Does investing from the insurance side come with any special characteristics?
Yes, it does. I think what you see from Nationwide’s perspective, at least, is a very stable participant in the market. We are not in the market for one year, then out the next. We have been very programmatic in terms of how we commit capital and the types of the firms we commit capital to.
The challenge is that we have capital constraints, because we are regulated by various insurance regulators, and we have considerations around our credit rating. That rating is something we depend on to sell our underlying insurance products. The quality of our portfolio has to be very strong.
What makes debt an attractive asset class for insurance lenders?
I think private debt provides natural diversification. What I have found is that the underlying mid-market companies we tend to get exposure to through fund investments, mostly private equity-owned portfolio companies, tend to have a very different financial profile relative to our traditional, large investment-grade fixed income issuers.
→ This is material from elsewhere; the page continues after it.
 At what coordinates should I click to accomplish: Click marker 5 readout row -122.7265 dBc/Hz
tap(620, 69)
There is a lot of value in that for us.
It’s been a long time since we have had a credit downturn, so how these mid-market companies perform through a cycle will be a new experience for many institutional investors, but the levers they have to pull in a downturn are different and the outcomes in a downturn should be expected to be different as well.
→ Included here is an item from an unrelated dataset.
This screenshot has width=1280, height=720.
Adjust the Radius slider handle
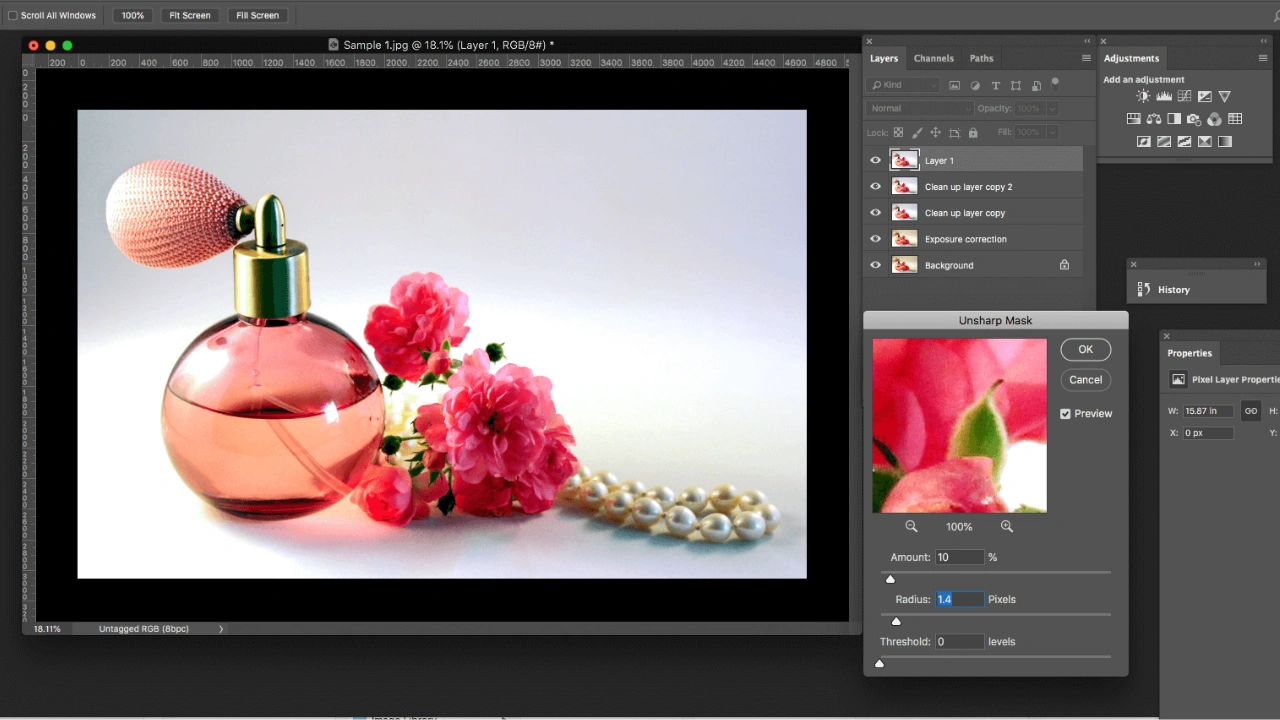[x=896, y=621]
From a return perspective, we appreciate the floating rate as a complement to our longer-duration investments. The ability to monetise our illiquid assets and use the firm’s resident credit skills to generate incremental returns available for underwriting more complex investments is valuable.
A lot of mid-market companies tend to exhibit very strong free cashflow because they are asset-light and as a result can be less capital intensive. They can have highly variable cost structures and are owned by private equity sponsors, many of which have an operating mentality. That is different from 90 percent of the larger book of investments that we manage.
Many credit firms have started creating insurance lending-focused units. What do you think of that?
The largest asset managers, the KKRs, the Apollos and the Goldman Sachs of the world, they like the insurance company space because of the stability of capital that is available to be outsourced to firms that have investment capabilities that we do not currently have in-house. Every dollar on our balance sheet is available for some form of investment… there is no real leverage, that’s why they call it “real money”.
So, our commitments tend to be very stable over time, but we are also pretty finicky, and there are capital considerations given to all of our investments. Insurance specialists tend to have good insight into how we can best invest in these markets efficiently regarding the capital treatment of the commitments we make. Larger asset managers have been making investments in people and resources, which is extremely helpful for us.
It’s almost like software, you know, you make it once and sell it hopefully a bunch of times. I think that function is very well placed with these large asset managers which have the intellectual capital to design new investment products and also have the distribution capabilities to provide insurance specific investment products as solutions to numerous insurance companies. That scale can drive down structuring costs and increase returns. We value that.